FlightAware Discussions

Confused about antenna design

I like this presentation, range plot with antenna shown on the same picture.


Well, finally cut my can, and coax, it’s ugly in terms of accuracy, but hopefully it’ll be a bit better than it was before… Next attempt will be to put the system in the attic(currently on the second floor inside).

You forgot to remove from WHIP, the black outer jacket, the braid & aluminm foil. The whip should be either BARE wire, or wire+core insulation.

Ok that should be easy enough to do… I didn’t remove it since in several other diagrams/pictures the shielding was left on… and what’s impressive it seems I’m getting better receiption with it on than the packaged antenna.

**@slookabill: **
Your reception will improve after you remove the braid & foil from the whip.

I found this simple and easy to make antenna from another forum.
The Range mentioned below by the antenna maker is remarkable for such a simple antenna.

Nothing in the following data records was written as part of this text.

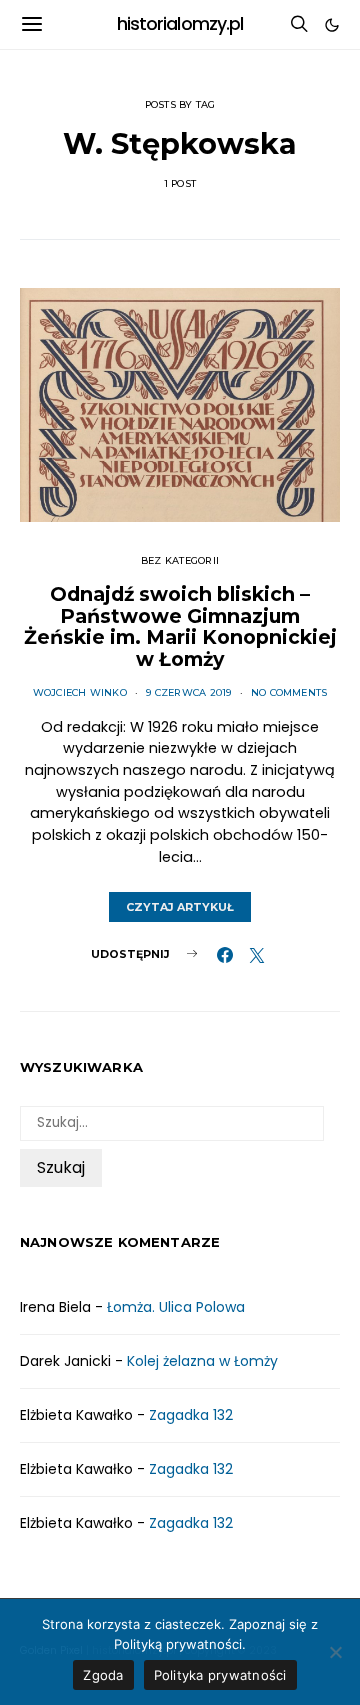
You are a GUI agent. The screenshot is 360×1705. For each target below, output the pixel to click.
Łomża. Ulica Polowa (176, 1307)
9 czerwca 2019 (188, 692)
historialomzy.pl (180, 24)
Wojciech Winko (80, 692)
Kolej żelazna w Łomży (202, 1361)
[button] (332, 25)
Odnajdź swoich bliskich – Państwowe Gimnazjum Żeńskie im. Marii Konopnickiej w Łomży (180, 626)
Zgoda (103, 1675)
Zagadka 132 (191, 1415)
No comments (289, 692)
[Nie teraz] (335, 1652)
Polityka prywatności (220, 1675)
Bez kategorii (180, 560)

"Mine is made with 33cm unshielded TV coax and as a ground plane the bottom of a thunafish tin. More than 200nm."

Now that is what I would call “cutting edge technology” :unamused: :unamused:

Well said! :laughing: :laughing: :laughing: :laughing: :wink:


Here comes the Platenna

Range Rings are 50 nm apart. Outermost ring is 300nm radius

Collect the Stuff
(1) For RG6 coax lengths in excess of 5m/15ft, coax attenuation will be high, and an amplifier may become necessary.
(2) Even with short lengths of Coax, use of amplifier increases plane count & range.

Assemble the Platenna
The whip at top is ¼ wavelength (68mm)

I’m curious if there is an advantage to leaving the core around the center conductor? I see that often in people’s antenna design.
I personally just use a 68mm stub of electrical wire for mine.

No, there is no advantage in leaving the core insulation around center conductor. I think I am the first one who started this practice, and other are copying.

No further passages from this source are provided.